The thickness of the adhesive layer formed in the adhesive sheet with metal foil is preferably equal to or greater than the thickness of the conductor layer of the circuit board. Since the thickness of the conductor layer is usually in the range of 5 to 70 μm, the thickness of the adhesive layer is preferably in the range of 10 to 100 μm.
Also, the adhesive layer may be protected by a protective film described later.
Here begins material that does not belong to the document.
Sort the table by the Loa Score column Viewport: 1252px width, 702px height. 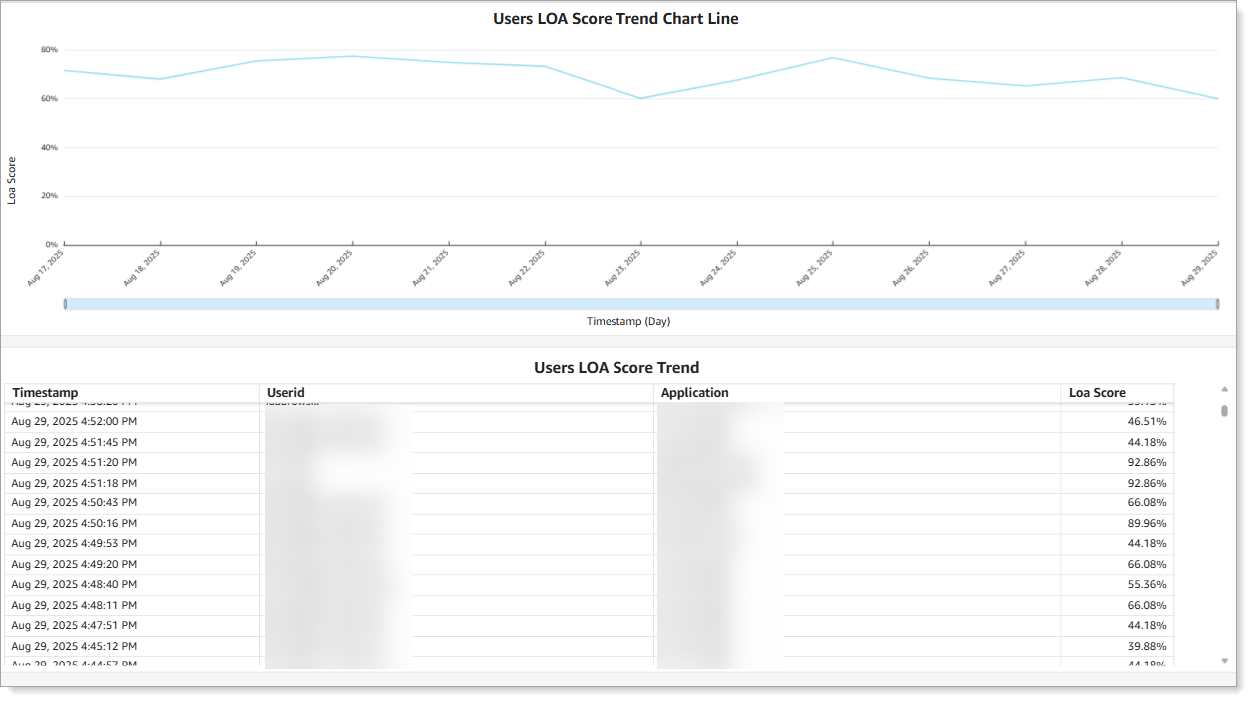pyautogui.click(x=1098, y=392)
By protecting with a protective film, it is possible to prevent adhesion of dust and the like to the surface of the adhesive layer and scratches.

(Metal foil)
As a metal foil in this invention, copper foil, an aluminum foil, etc. are mentioned.
Although the thickness in particular of metal foil is not restrict | limited, The range of 1-40 micrometers is preferable, and the range of 10-30 micrometers is more preferable.

The adhesive sheet with metal foil of the present invention may have a support on the metal foil. The support is peeled after laminating an adhesive sheet with a metal foil on an inner layer circuit board or the like, or after forming an insulating layer by heat curing. If the support is peeled after the metal foil-attached adhesive sheet is heated and cured, adhesion of dust and the like in the curing step can be prevented, and the surface smoothness of the insulating layer after curing can be improved. In the case of peeling after curing, the support is preferably subjected to release treatment in advance.
Moreover, the adhesive sheet with metal foil may be equipped with a protective film on an adhesive layer. The adhesive layer formed on the protective film is preferably formed so that the area of the layer is smaller than the area of the protective film.
The metal foil-adhered adhesive sheet can be wound into a roll and stored and stored.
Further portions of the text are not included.